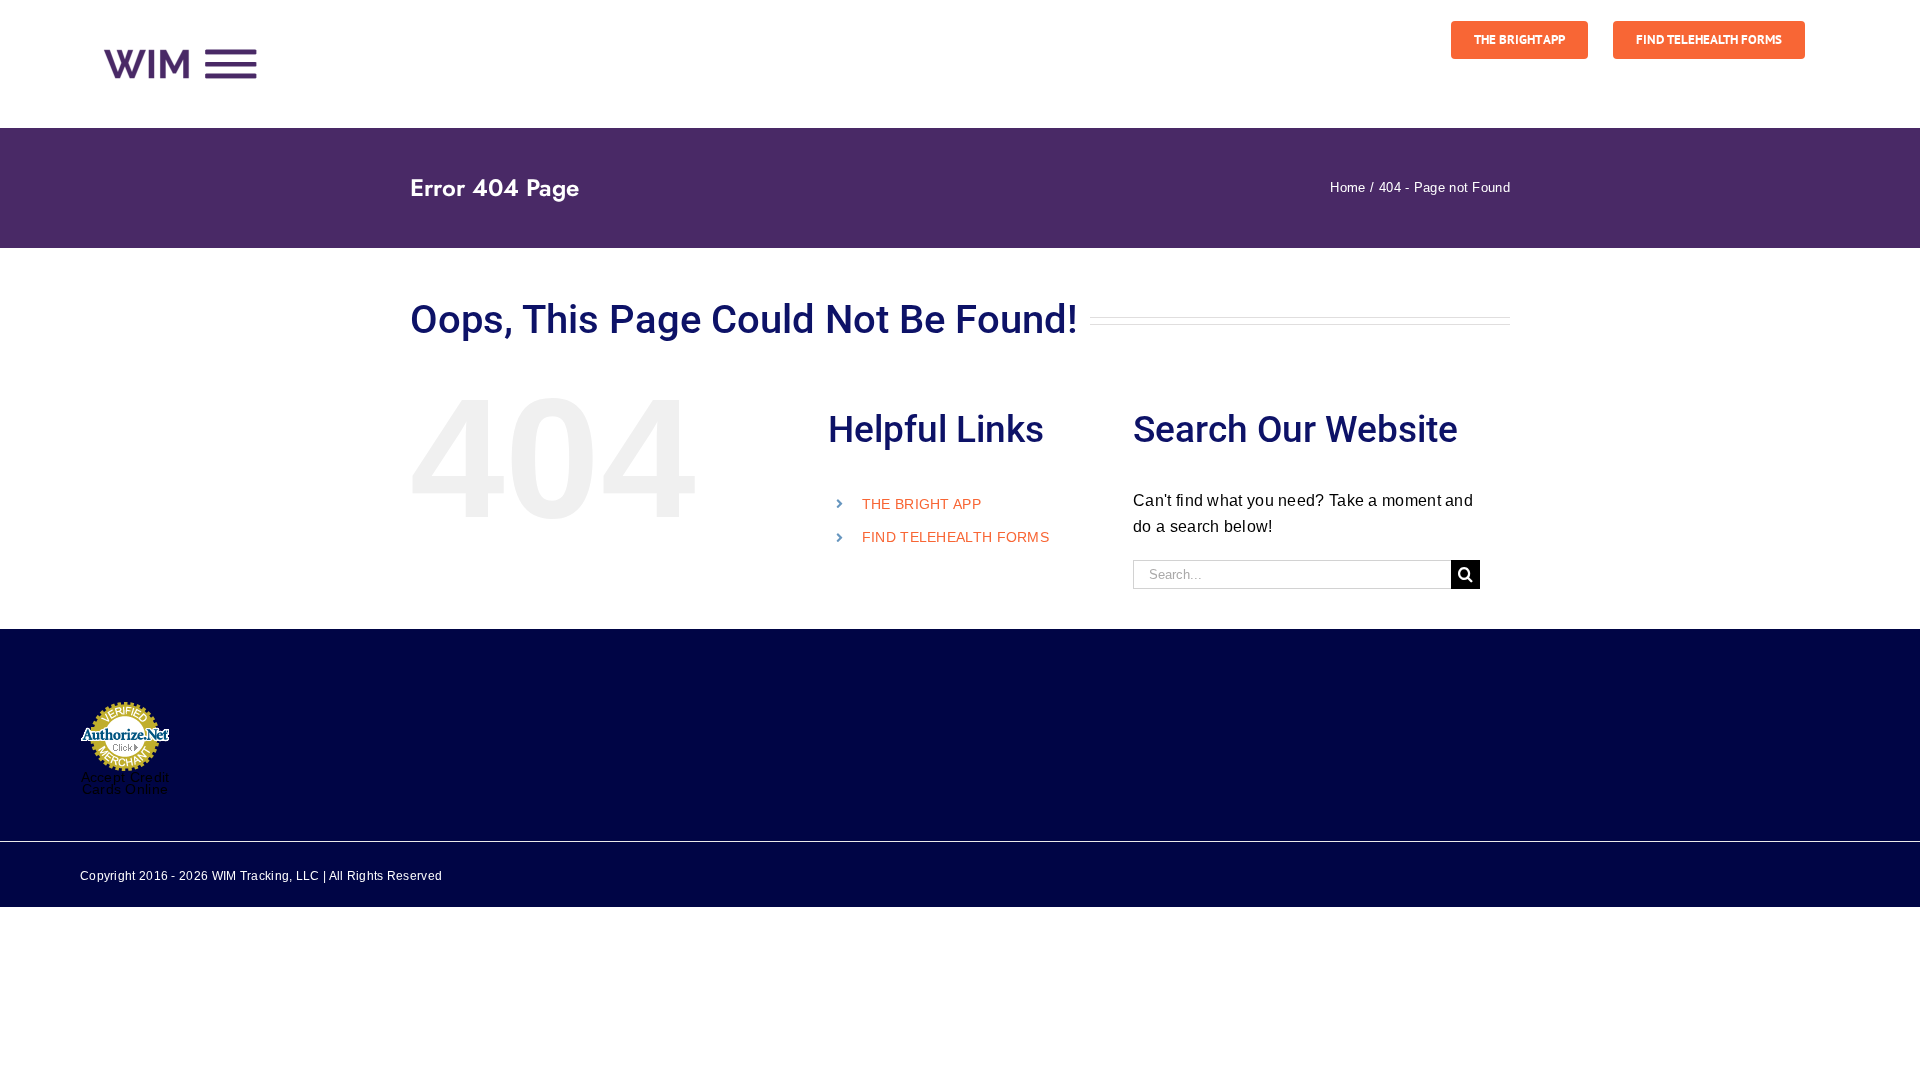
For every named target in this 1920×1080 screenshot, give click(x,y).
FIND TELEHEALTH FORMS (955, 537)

==

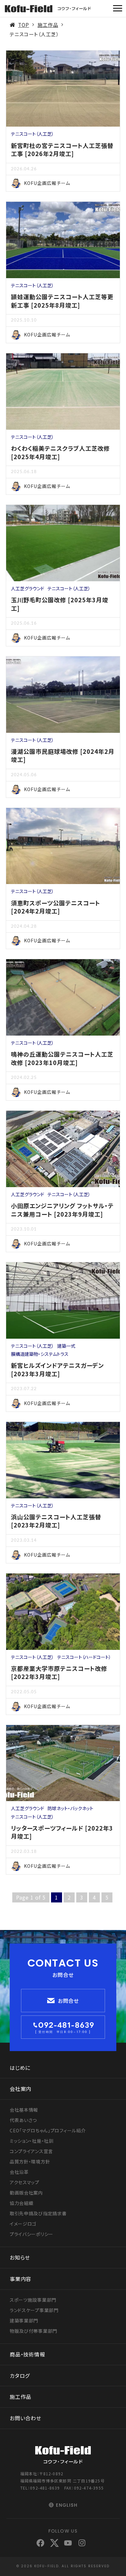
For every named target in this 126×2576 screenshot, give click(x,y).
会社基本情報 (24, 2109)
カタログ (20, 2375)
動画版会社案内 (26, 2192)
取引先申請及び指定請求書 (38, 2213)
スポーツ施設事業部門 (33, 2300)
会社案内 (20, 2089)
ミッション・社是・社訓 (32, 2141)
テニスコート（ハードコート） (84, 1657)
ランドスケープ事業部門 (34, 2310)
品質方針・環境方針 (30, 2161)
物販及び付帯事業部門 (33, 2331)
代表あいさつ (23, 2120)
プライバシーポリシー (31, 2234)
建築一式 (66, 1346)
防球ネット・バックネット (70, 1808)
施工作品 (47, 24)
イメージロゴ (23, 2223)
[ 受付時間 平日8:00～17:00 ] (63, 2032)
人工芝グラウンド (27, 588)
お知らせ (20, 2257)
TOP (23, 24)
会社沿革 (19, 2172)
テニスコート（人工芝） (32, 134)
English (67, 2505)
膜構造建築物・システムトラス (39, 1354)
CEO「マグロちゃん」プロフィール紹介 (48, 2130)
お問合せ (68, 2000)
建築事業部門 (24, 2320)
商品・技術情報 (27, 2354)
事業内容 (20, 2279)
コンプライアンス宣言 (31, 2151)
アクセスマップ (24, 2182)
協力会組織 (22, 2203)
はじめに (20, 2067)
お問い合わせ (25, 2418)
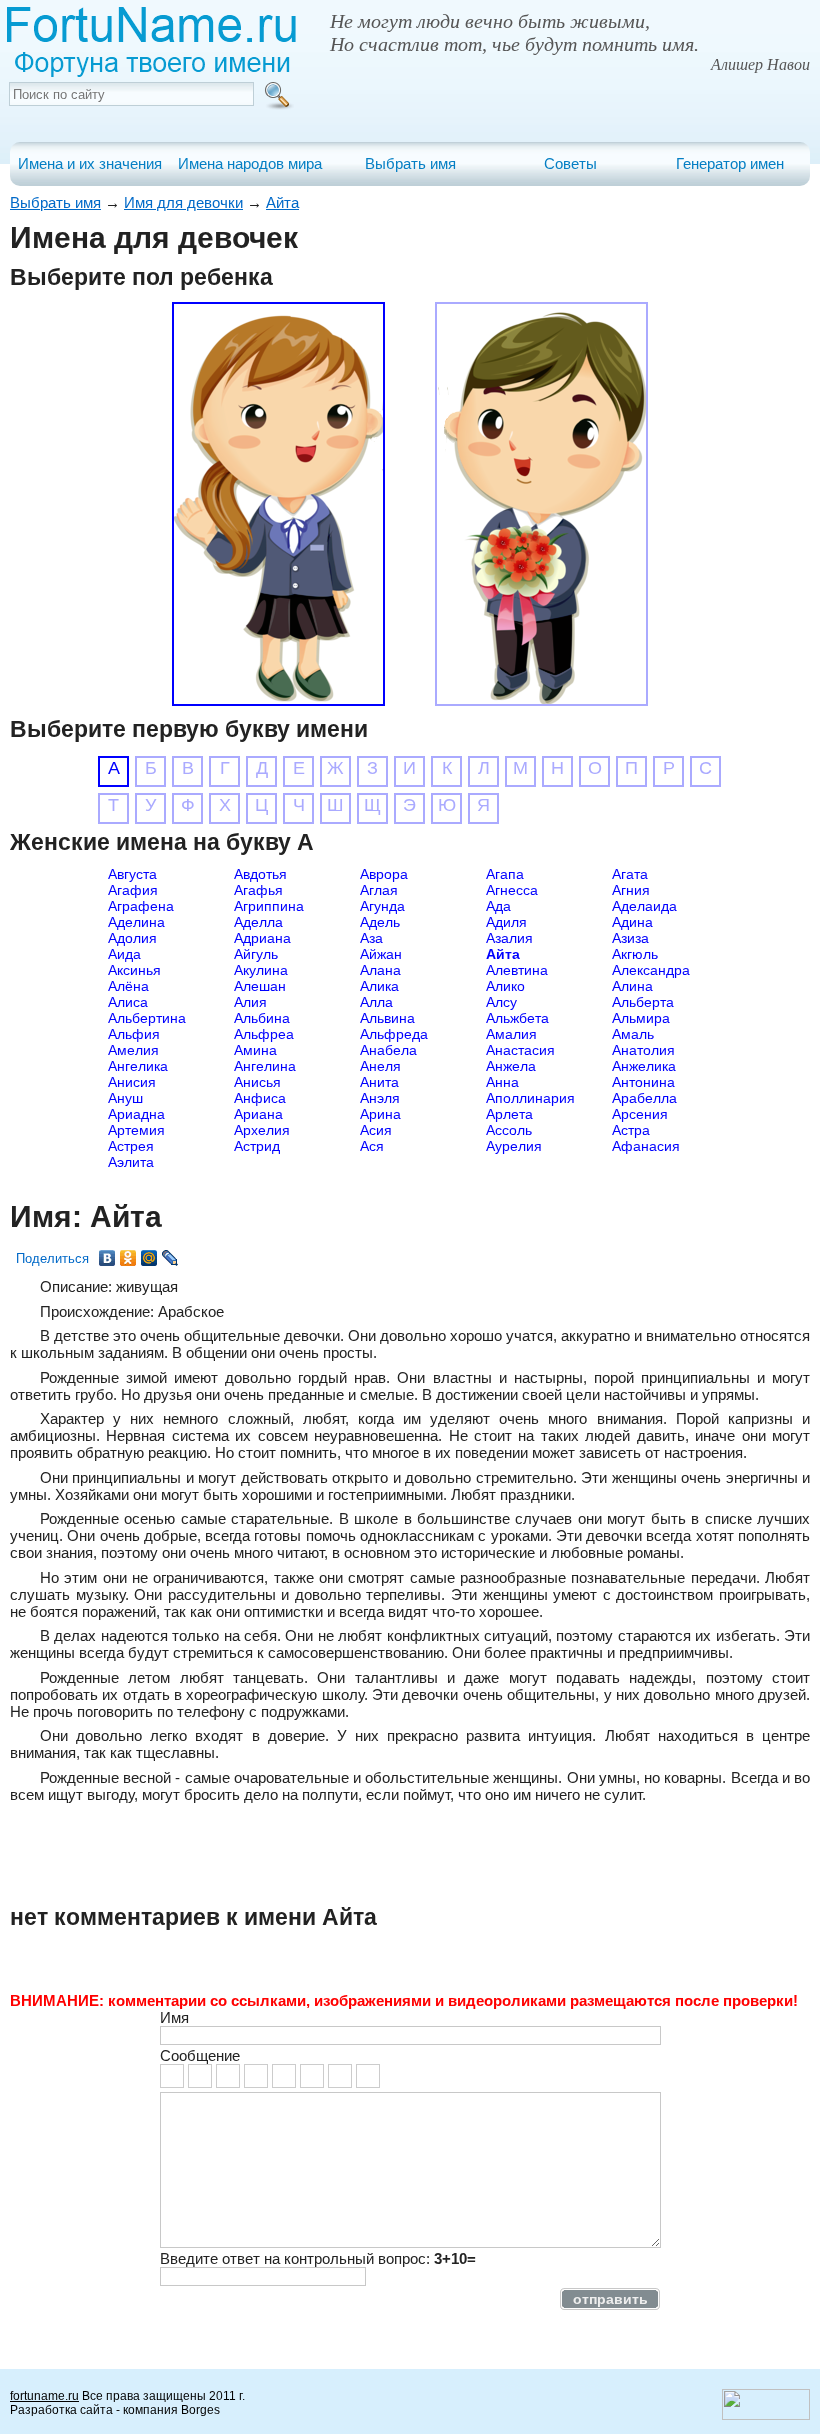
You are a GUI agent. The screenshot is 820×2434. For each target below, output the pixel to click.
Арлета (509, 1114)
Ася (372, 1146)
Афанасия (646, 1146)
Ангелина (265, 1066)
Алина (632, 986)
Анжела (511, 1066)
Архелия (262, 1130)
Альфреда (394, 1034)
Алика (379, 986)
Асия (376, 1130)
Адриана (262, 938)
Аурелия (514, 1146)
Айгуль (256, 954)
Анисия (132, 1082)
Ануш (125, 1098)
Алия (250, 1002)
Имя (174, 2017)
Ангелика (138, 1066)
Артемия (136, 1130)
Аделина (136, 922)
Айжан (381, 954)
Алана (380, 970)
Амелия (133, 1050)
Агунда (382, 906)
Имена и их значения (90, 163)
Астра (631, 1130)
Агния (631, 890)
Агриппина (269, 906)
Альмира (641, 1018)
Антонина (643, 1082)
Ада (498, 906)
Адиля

▸ **EXERCISE INSTRUCTIONS**
Out of the records above, please copy exactly the lines from the line with "イメージロゴ (23, 2223)" up to and including the line with "Аделина (136, 922)", minus the pictures.

▸ **RESPONSE AREA**
イメージロゴ (23, 2223)
[ 受付時間 平日8:00～17:00 ] (63, 2032)
人工芝グラウンド (27, 588)
お知らせ (20, 2257)
TOP (23, 24)
会社沿革 (19, 2172)
テニスコート（人工芝） (32, 134)
English (67, 2505)
膜構造建築物・システムトラス (39, 1354)
CEO「マグロちゃん」プロフィール紹介 (48, 2130)
お問合せ (68, 2000)
建築事業部門 (24, 2320)
商品・技術情報 (27, 2354)
事業内容 (20, 2279)
コンプライアンス宣言 (31, 2151)
アクセスマップ (24, 2182)
協力会組織 (22, 2203)
はじめに (20, 2067)
お問い合わせ (25, 2418)
You are a GUI agent. The screenshot is 820×2434. For each target below, output the pixel to click.
Арлета (509, 1114)
Ася (372, 1146)
Афанасия (646, 1146)
Ангелина (265, 1066)
Алина (632, 986)
Анжела (511, 1066)
Архелия (262, 1130)
Альфреда (394, 1034)
Алика (379, 986)
Асия (376, 1130)
Адриана (262, 938)
Аурелия (514, 1146)
Айгуль (256, 954)
Анисия (132, 1082)
Ануш (125, 1098)
Алия (250, 1002)
Имя (174, 2017)
Ангелика (138, 1066)
Артемия (136, 1130)
Аделина (136, 922)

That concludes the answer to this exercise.